Energiepreise sollen stabilisiert werden
Die EU will gemeinsam mit den USA einen starken Anstieg der Energiepreise wegen des Krieges zwischen Israel und dem Iran verhindern. Sie habe mit US-Präsident Donald Trump über das Thema gesprochen und man sei bereit, sich mit gleichgesinnten Partnern abzustimmen, um die Stabilität der Märkte zu sichern, sagte EU-Kommissionspräsidentin Ursula von der Leyen vor dem G7-Gipfel in Kanada. Welche Massnahmen gegen grosse Preisschwankungen in Erwägung gezogen werden, sagte sie nicht. Theoretisch könnten etwa strategische Erdölreserven freigegeben oder das Gespräch mit wichtigen Ölexport-Staaten gesucht werden.

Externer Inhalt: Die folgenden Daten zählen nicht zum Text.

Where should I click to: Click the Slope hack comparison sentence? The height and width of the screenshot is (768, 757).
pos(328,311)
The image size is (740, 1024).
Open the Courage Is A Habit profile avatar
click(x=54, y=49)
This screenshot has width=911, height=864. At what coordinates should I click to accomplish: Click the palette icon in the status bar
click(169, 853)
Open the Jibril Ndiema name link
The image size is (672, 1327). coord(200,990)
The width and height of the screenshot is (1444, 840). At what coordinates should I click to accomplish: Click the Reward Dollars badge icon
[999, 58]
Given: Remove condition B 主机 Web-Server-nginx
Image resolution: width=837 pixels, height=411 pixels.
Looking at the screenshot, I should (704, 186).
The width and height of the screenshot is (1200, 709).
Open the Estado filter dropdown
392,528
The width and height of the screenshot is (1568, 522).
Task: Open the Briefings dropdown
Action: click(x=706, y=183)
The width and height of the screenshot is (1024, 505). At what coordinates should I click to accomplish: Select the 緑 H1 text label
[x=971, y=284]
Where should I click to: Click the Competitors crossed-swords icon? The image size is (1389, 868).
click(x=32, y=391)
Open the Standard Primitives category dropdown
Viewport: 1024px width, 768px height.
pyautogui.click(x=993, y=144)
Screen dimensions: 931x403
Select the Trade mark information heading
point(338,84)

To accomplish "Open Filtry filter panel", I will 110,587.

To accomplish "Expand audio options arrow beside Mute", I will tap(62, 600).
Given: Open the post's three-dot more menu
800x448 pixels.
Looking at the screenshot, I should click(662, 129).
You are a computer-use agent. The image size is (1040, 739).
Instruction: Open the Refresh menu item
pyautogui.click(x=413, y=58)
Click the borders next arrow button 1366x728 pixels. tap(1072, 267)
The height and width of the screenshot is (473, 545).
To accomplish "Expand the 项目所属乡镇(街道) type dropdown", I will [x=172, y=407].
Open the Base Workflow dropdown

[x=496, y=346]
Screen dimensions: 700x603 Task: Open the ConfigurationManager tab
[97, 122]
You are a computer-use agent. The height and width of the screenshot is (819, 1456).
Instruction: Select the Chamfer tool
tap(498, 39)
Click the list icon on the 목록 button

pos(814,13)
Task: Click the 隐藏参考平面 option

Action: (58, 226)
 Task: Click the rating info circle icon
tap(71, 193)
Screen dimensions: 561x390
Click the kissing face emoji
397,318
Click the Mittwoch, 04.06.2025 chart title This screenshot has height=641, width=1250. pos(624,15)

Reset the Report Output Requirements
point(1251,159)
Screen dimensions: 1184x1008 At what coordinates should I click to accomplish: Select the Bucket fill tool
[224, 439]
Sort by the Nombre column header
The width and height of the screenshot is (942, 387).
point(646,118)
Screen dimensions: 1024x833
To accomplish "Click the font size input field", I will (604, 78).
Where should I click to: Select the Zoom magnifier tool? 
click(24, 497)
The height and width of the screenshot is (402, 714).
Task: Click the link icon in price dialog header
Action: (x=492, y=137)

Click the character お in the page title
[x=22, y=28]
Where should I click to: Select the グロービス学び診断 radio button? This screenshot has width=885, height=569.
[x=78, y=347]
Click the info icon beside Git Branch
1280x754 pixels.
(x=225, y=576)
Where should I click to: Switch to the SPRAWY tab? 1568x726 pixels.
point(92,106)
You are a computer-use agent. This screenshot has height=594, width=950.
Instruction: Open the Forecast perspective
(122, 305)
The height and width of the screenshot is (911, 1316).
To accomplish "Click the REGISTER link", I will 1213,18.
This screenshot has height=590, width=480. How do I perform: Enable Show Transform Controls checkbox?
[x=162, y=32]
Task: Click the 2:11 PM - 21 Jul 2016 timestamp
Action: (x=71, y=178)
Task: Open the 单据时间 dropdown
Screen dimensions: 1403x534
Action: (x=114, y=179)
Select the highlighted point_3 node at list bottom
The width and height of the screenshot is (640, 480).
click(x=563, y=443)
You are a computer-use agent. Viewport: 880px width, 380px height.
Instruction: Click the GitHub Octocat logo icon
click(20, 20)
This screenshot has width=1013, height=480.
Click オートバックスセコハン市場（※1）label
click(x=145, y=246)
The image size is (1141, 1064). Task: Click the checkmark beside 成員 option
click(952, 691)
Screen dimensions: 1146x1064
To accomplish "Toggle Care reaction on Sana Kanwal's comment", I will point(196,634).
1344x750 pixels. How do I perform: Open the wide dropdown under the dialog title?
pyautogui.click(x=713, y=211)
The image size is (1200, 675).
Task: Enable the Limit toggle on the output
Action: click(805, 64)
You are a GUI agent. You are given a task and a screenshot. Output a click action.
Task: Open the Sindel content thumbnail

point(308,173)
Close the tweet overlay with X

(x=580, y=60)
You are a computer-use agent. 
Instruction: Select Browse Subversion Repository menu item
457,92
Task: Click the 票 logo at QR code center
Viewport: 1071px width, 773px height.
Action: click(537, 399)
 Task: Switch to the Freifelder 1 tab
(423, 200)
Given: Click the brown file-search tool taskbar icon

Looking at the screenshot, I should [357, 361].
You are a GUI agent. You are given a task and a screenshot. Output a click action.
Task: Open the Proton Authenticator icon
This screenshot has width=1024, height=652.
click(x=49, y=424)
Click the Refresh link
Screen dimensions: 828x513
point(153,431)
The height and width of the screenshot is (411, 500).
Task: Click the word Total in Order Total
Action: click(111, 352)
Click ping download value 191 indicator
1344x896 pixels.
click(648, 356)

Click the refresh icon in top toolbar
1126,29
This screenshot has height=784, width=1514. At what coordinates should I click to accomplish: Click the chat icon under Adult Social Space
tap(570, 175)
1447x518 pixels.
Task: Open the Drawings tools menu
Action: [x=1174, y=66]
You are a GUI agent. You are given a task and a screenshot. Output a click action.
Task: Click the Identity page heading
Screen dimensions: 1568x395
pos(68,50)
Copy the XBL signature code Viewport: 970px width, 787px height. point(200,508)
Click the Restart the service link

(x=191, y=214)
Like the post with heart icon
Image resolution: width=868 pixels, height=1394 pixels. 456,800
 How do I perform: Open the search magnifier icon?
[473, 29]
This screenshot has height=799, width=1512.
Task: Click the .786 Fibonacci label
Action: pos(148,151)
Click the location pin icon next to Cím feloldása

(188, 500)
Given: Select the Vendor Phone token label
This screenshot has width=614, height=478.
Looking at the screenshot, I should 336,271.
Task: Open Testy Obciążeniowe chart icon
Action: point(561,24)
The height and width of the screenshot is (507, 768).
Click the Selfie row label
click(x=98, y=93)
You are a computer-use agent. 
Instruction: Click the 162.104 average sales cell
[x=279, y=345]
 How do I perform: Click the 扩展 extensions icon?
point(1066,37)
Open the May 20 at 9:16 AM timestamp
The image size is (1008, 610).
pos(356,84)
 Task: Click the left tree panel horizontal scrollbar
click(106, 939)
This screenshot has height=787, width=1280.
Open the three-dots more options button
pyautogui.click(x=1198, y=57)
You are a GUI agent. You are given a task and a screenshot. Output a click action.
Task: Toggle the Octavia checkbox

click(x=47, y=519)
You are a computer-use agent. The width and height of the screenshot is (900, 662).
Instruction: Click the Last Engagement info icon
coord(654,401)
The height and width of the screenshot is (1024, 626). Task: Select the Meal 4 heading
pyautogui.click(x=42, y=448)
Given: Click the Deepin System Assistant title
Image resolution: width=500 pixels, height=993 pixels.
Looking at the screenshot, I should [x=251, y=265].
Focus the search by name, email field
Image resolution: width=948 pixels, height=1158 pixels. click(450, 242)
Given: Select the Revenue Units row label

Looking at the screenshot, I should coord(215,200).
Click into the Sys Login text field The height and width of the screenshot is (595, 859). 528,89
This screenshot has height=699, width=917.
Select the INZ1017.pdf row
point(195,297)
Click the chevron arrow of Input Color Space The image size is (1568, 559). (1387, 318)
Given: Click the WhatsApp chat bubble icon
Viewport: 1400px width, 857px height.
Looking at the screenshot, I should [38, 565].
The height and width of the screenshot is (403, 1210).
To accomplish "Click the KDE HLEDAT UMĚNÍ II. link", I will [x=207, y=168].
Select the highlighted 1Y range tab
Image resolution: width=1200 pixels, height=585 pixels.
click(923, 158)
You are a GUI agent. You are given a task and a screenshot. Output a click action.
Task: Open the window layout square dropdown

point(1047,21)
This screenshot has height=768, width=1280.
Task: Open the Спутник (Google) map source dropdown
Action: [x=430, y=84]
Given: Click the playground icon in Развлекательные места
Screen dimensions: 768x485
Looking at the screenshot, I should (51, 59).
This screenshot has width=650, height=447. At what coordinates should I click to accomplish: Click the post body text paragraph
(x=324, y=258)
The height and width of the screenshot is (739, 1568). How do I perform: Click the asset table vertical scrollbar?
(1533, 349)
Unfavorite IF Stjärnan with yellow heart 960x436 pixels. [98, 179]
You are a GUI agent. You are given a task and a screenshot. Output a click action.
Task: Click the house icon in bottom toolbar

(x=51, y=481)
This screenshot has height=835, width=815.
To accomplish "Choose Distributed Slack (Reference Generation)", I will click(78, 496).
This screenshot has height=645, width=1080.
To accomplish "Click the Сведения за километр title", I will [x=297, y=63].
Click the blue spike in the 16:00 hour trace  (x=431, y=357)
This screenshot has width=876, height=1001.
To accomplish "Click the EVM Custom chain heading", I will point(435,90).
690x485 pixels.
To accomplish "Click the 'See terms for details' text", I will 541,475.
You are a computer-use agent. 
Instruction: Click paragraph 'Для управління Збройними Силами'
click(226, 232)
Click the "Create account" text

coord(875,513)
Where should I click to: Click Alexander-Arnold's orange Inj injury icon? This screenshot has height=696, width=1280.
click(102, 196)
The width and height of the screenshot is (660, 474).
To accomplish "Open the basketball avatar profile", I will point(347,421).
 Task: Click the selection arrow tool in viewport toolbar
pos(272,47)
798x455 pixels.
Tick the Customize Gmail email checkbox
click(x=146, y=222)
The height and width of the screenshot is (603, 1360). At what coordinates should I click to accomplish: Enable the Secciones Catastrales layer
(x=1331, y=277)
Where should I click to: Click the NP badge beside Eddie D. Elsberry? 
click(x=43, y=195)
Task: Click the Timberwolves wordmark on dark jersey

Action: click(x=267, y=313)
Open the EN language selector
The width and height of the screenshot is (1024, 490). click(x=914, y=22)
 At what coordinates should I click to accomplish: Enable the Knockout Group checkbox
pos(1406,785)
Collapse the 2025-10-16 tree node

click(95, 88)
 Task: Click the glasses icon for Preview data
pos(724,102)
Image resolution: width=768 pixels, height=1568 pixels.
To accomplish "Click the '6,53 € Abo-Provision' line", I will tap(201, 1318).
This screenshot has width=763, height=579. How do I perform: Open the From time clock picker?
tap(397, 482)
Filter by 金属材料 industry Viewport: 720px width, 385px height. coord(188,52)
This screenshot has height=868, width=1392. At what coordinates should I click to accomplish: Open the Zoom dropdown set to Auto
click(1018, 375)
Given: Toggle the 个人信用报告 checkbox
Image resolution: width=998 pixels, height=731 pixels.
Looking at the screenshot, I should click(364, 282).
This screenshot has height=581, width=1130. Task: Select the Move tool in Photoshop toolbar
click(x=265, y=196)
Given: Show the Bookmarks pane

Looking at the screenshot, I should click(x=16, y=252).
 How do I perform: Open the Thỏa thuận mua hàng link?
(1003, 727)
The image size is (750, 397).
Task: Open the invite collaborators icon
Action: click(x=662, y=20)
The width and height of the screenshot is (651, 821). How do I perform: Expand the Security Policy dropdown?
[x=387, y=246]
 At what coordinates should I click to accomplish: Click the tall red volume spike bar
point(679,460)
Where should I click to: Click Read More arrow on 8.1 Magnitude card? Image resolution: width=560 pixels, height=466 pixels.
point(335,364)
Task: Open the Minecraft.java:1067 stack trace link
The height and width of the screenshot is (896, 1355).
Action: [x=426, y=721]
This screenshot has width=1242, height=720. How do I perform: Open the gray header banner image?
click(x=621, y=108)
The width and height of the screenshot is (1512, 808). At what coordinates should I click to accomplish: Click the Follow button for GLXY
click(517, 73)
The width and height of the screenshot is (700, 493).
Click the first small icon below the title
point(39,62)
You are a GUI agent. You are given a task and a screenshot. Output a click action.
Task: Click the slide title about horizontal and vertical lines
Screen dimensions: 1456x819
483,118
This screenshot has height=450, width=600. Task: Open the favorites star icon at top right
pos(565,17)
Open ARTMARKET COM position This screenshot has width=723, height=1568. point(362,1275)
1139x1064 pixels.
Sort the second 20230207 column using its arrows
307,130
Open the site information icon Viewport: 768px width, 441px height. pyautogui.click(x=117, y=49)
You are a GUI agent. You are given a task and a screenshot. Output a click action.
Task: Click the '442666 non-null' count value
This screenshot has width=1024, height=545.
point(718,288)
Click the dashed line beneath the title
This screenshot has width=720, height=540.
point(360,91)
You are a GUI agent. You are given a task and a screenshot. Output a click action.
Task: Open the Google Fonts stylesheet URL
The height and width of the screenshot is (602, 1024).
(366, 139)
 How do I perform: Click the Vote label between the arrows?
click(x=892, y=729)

US-Einzelhandelsumsätze geben nach
Die Einzelhandelsumsätze in den USA sind im Mai stärker als erwartet gefallen. Die Erlöse fielen im Vergleich zum Vormonat um 0,9 Prozent. Im April waren die Umsätze um revidierte 0,1 Prozent gefallen. Zunächst war ein Anstieg um 0,1 Prozent gemeldet worden. Die Umsätze der Einzelhändler gelten als Indikator für die Stärke des privaten Konsums, der für das Wachstum der weltgrössten Volkswirtschaft eine besonders grosse Rolle spielt.